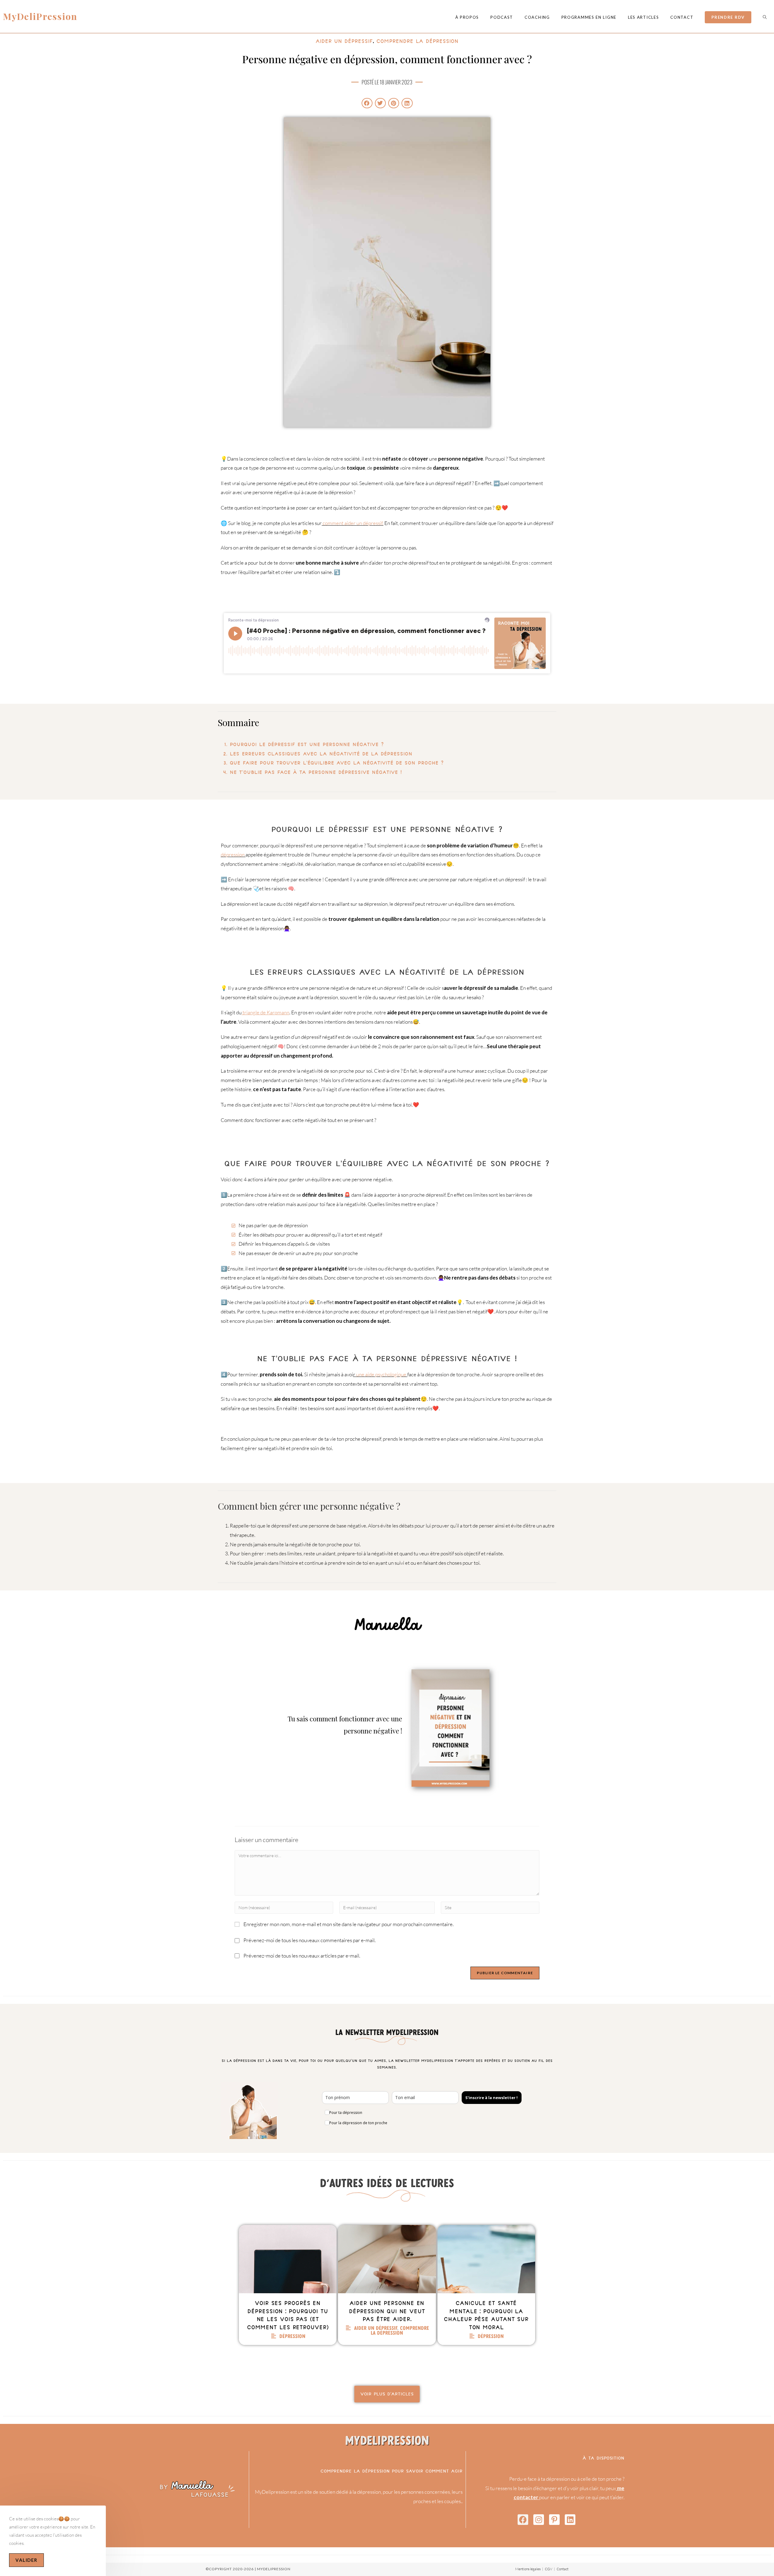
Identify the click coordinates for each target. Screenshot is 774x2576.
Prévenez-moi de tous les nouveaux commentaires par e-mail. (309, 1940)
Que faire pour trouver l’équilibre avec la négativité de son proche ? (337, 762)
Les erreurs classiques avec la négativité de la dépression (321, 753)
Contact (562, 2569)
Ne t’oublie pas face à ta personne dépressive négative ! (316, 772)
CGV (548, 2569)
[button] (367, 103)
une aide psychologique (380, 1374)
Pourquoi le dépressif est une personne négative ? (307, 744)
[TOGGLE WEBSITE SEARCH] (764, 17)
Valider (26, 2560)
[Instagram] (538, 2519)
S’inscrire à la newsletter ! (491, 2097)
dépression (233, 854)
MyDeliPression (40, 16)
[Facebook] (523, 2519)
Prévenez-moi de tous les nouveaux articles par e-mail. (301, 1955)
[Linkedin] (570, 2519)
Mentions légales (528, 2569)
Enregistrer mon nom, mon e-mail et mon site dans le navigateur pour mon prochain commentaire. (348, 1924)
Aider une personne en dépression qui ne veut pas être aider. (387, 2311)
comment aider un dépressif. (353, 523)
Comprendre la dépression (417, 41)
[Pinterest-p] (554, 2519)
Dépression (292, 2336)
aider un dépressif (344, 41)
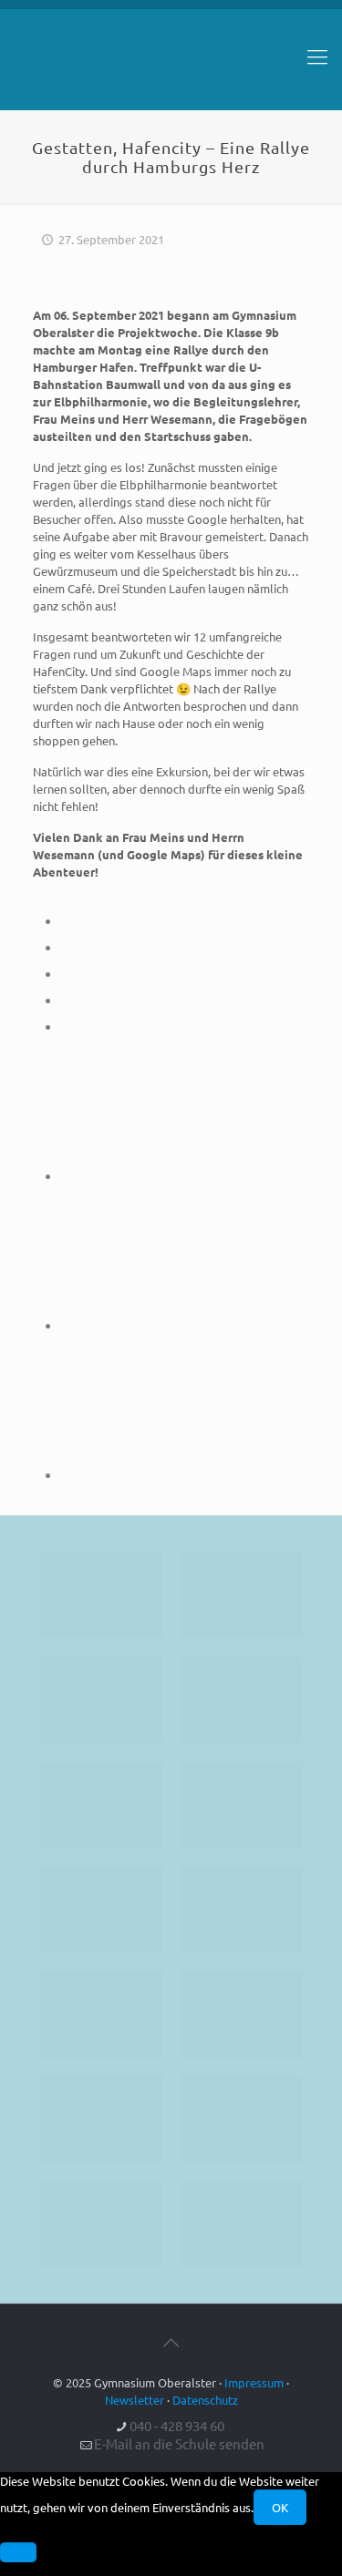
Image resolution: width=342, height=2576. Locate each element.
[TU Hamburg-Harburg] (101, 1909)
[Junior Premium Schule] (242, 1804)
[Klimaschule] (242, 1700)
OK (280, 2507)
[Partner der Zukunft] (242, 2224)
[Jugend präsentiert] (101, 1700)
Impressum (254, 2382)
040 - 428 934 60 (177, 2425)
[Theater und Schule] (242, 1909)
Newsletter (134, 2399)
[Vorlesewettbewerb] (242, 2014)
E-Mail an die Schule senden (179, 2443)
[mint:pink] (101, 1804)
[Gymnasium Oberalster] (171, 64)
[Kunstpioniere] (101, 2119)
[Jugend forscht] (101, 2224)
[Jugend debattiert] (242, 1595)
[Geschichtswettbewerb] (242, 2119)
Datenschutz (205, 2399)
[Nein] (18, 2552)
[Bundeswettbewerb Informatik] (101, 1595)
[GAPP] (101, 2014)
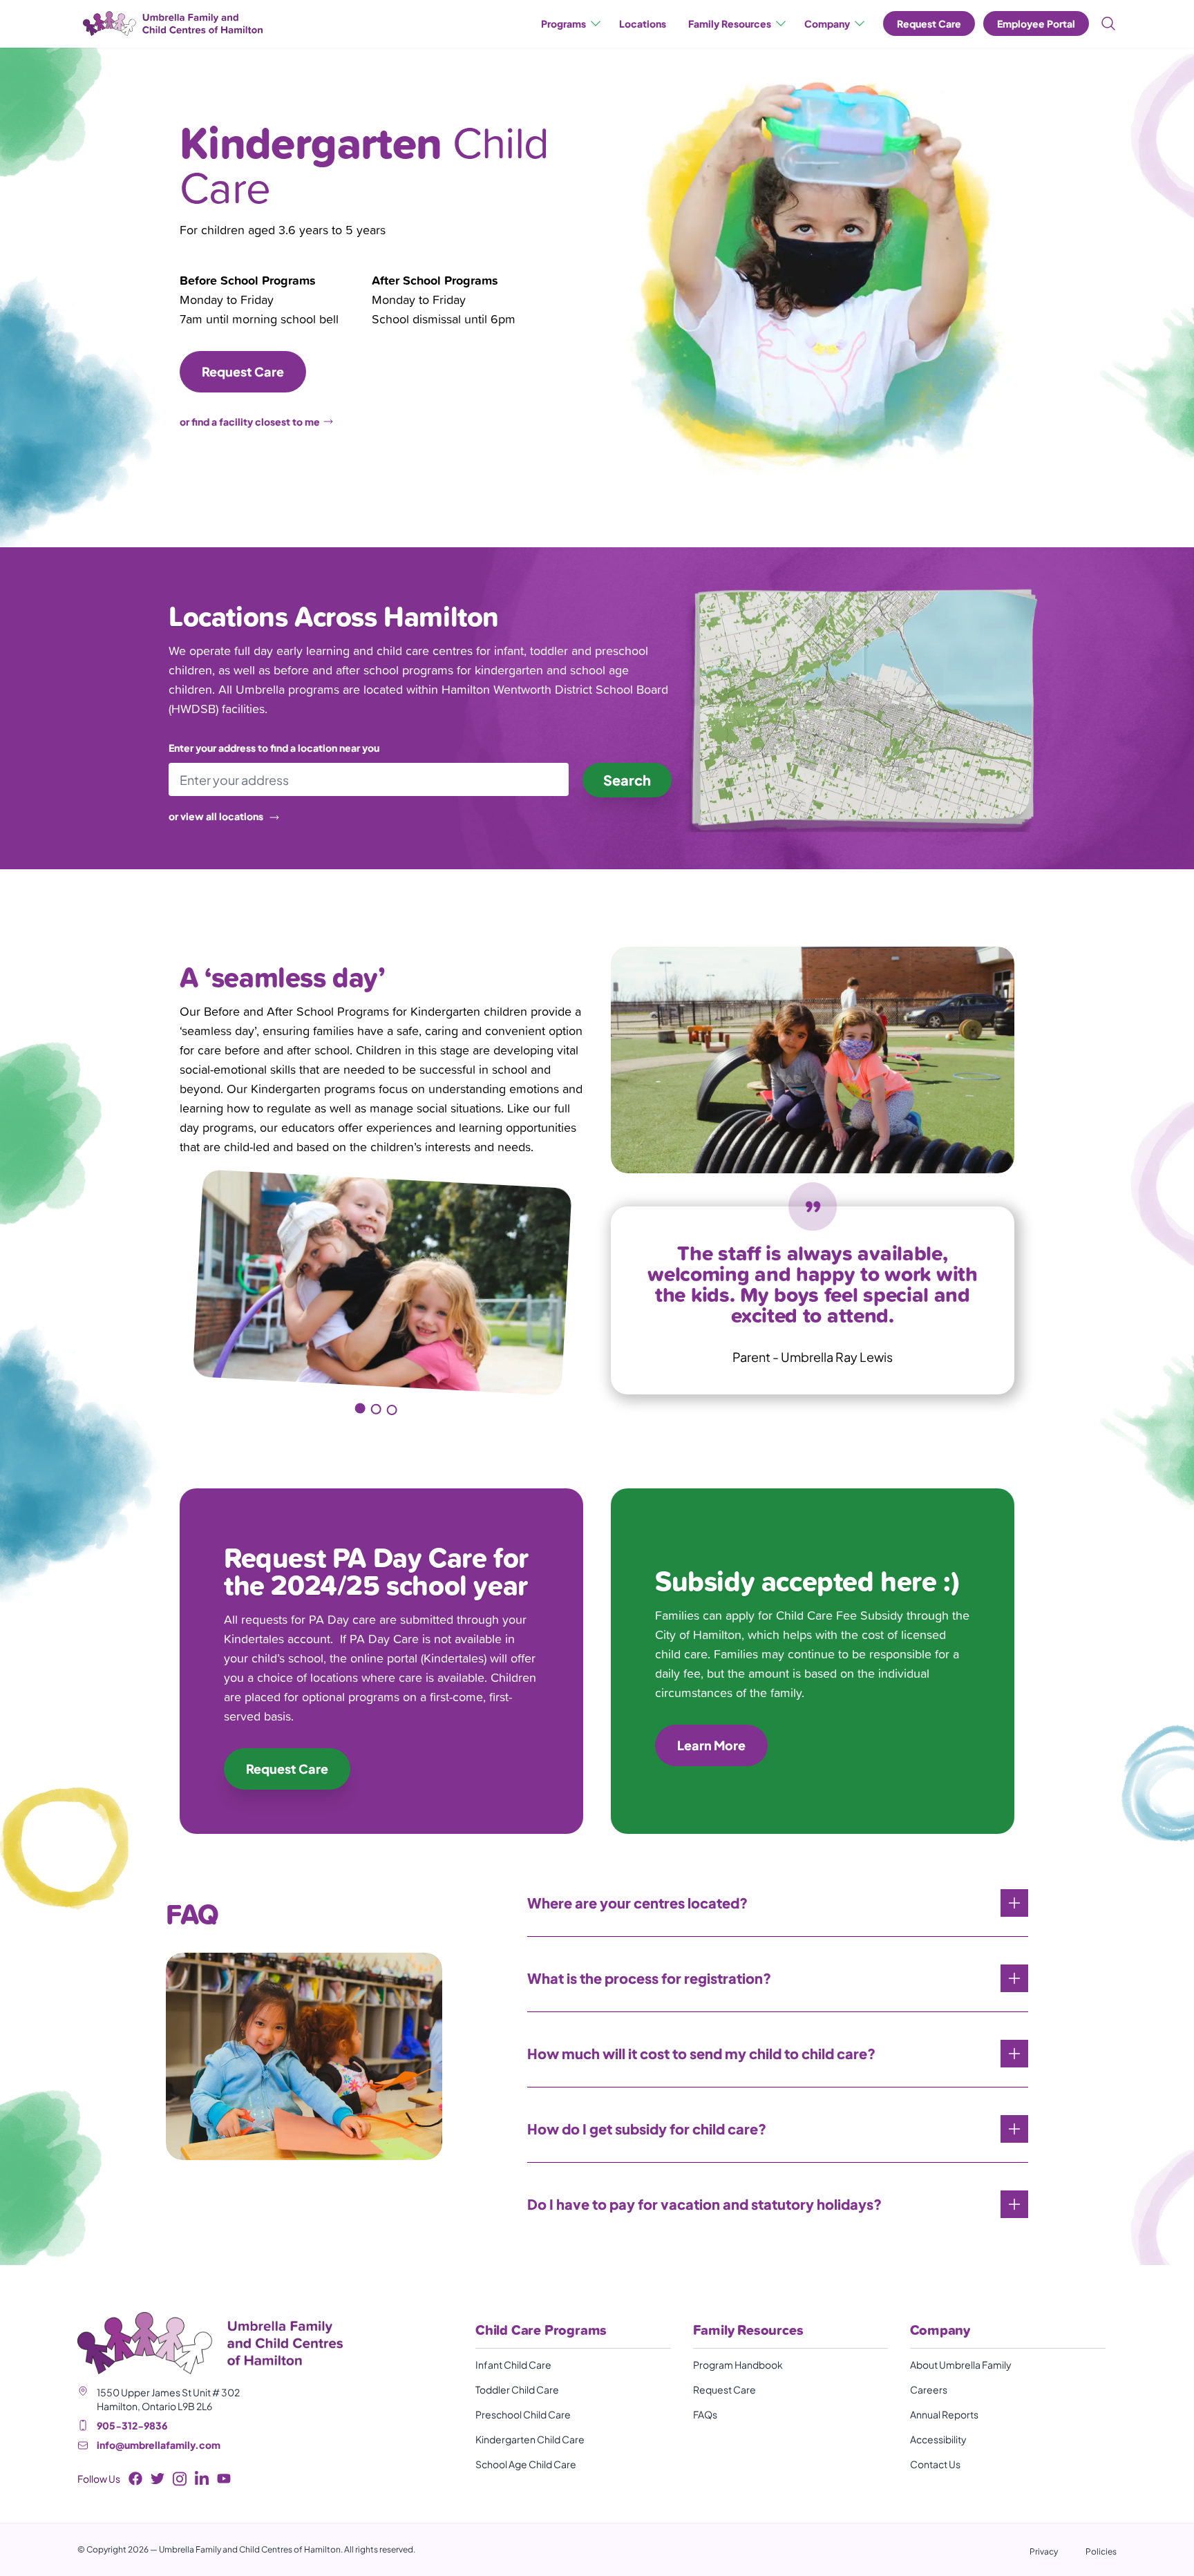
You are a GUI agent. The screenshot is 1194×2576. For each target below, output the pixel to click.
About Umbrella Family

◆ ◆ ◆ ◆ ◆

→ **Prompt**: Beginning at the line that contains "[Jugend forscht] (101, 2224)", give the remaining lines of the records again exactly, through the last one. Leave out pictures.

→ **Expected answer**:
[Jugend forscht] (101, 2224)
[Jugend debattiert] (242, 1595)
[Geschichtswettbewerb] (242, 2119)
Datenschutz (205, 2399)
[Nein] (18, 2552)
[Bundeswettbewerb Informatik] (101, 1595)
[GAPP] (101, 2014)
You are a GUI agent. The screenshot is 1194×2576. For each target below, output the pixel to click.
About Umbrella Family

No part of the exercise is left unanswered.